Dia menyatakan, pemerintah tidak begitu saja menyuruh PTS untuk melakukan merger tanpa imbal balik apa-apa. Patdono menjelaskan, ada sejumlah klausul insentif kebijakan yang disiapkan untuk PTS yang merger. Di antaranya, urusan akreditasi prodi.

Menurut dosen ITS Surabaya itu, ketika ada penggabungan kampus A dan B, yakni yang satu prodi akreditasi B dan satu lagi akreditasi C, yang digunakan adalah akreditasi B. Kemudian, jika ada prodi akreditasi A bergabung dengan prodi akreditasi B, yang digunakan adalah akreditasi A.
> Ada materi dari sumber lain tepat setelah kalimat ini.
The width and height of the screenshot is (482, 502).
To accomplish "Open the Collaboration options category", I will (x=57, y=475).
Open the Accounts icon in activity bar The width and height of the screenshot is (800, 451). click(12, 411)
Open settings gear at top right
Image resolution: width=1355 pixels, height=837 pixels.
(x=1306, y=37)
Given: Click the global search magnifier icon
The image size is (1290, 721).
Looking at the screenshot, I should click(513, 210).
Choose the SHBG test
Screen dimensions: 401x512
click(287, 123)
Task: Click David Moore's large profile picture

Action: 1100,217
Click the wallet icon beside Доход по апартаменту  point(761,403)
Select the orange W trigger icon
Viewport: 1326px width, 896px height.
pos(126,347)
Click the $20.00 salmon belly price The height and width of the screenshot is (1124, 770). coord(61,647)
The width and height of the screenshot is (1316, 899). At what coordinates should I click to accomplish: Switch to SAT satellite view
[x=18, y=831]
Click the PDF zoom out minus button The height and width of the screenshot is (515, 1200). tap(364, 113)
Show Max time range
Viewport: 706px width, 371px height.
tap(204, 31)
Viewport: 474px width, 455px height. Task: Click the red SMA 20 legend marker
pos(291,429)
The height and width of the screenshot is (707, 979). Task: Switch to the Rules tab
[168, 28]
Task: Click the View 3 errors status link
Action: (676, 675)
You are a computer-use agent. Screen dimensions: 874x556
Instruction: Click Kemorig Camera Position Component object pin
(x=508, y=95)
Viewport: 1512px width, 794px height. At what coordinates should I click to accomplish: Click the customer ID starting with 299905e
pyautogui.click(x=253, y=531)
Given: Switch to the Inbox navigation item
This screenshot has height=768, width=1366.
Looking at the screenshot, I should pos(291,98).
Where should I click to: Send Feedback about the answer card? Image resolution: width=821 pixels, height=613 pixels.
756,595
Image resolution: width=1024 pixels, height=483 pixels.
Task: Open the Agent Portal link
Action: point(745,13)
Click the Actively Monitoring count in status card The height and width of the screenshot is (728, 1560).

Selain itu, PTS yang bersedia merger akan dipermudah dalam usul pembukaan prodi baru. Misalnya, saat ini Kemenristekdikti memoratorium usul prodi rumpun sosial. Namun, universitas baru hasil merger diperbolehkan mengusulkan prodi rumpun sosial. Dengan demikian, jumlah prodinya memenuhi ketentuan minimal untuk pembentukan universitas.

Insentif kebijakan lainnya, penggabungan PTS bisa lintas kota, kabupaten, dan bahkan provinsi. Selama ada dua prodi yang sama, PTS lintas lokasi bisa melakukan merger. Perkuliahan nanti dilakukan di daerah asal sebelum merger dilaksanakan.